=== Section Start ===
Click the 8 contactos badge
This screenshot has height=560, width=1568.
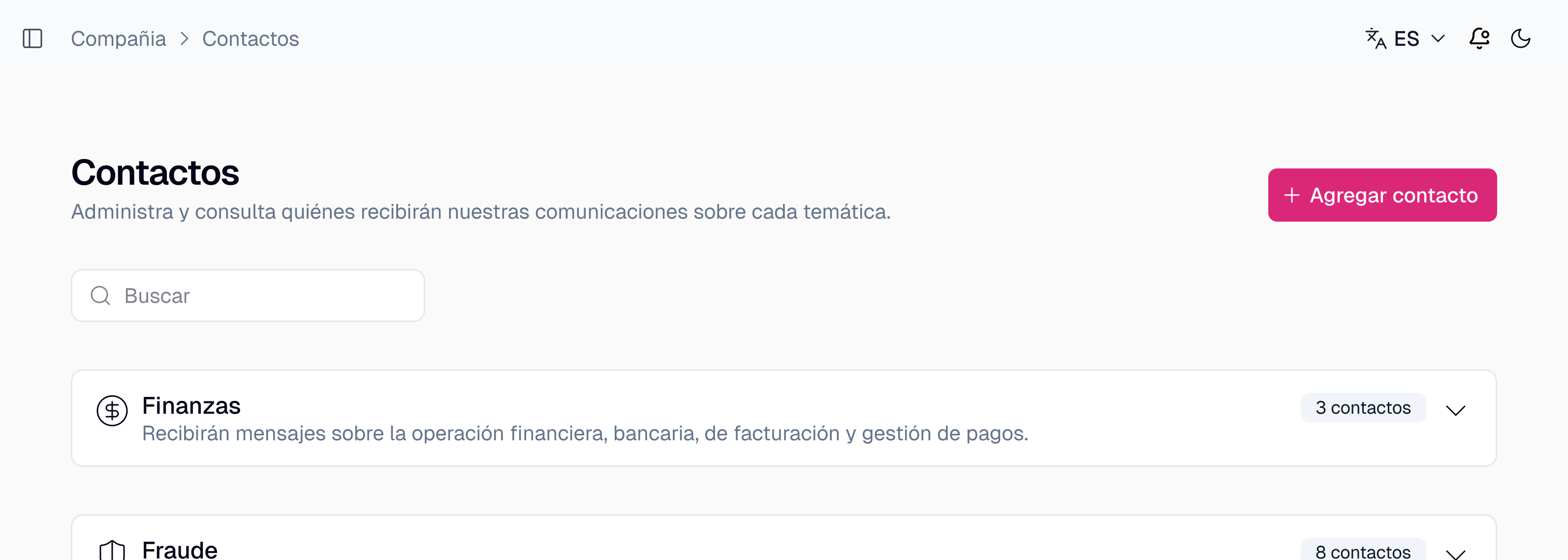pyautogui.click(x=1363, y=552)

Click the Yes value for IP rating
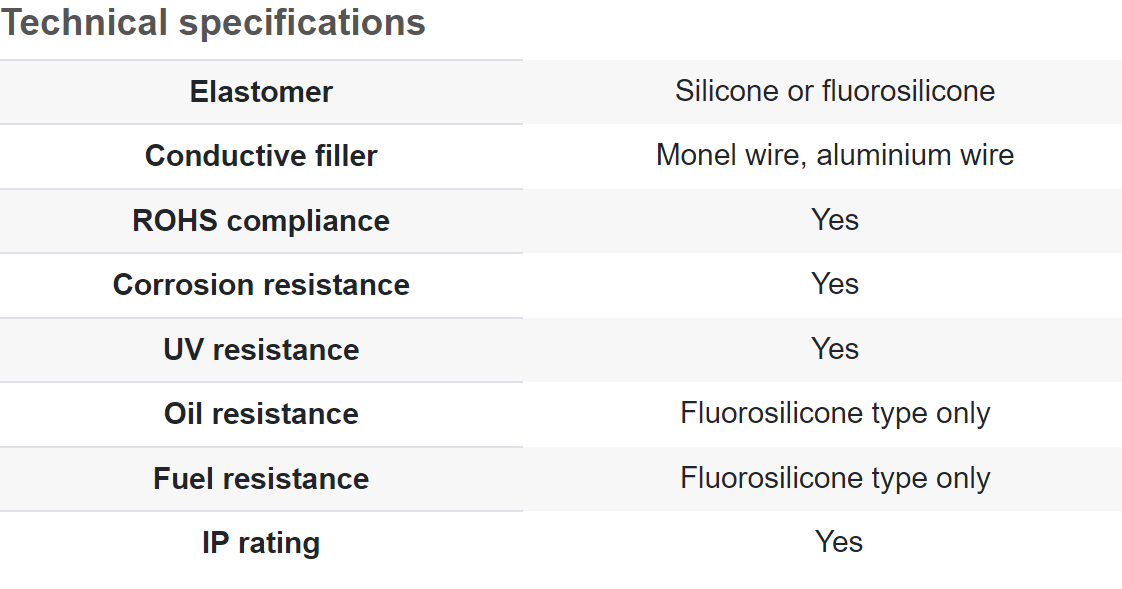pos(839,542)

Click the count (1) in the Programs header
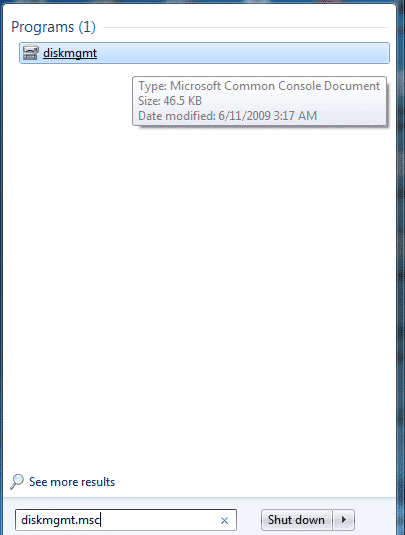point(87,27)
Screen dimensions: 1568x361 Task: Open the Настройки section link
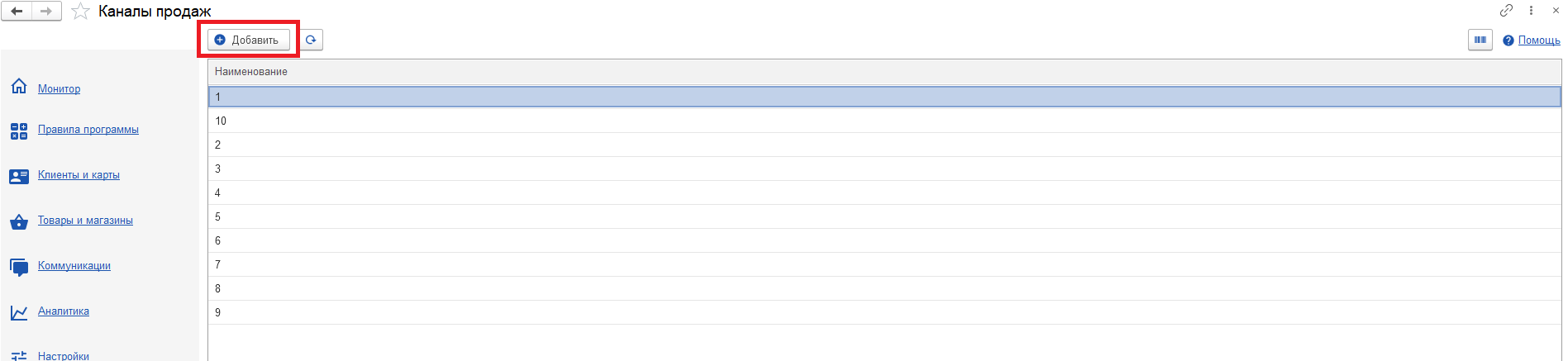[x=64, y=356]
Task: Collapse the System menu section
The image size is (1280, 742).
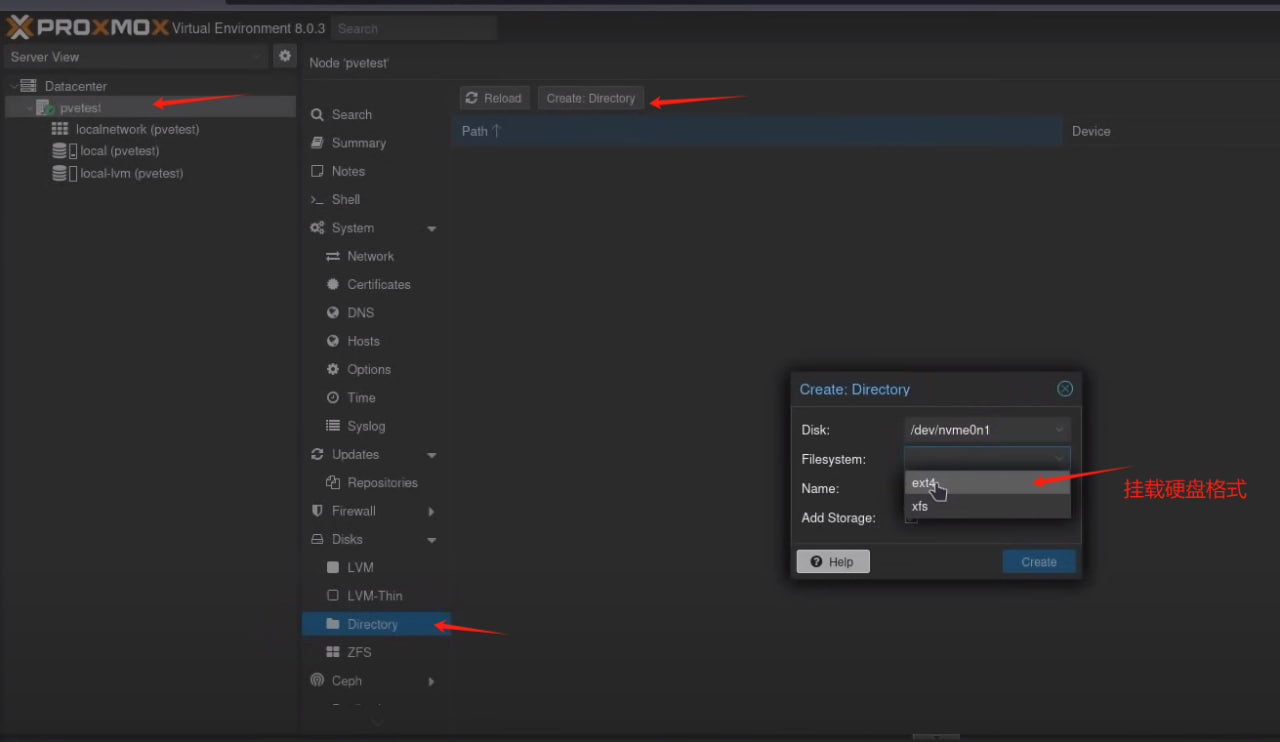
=== Section End ===
**What to work on**: Print once more, exactly, the lines from the one with "Task: Collapse the System menu section" through the last line of the data, both ends included, without any pictures.

**Task answer**:
Task: Collapse the System menu section
The image size is (1280, 742).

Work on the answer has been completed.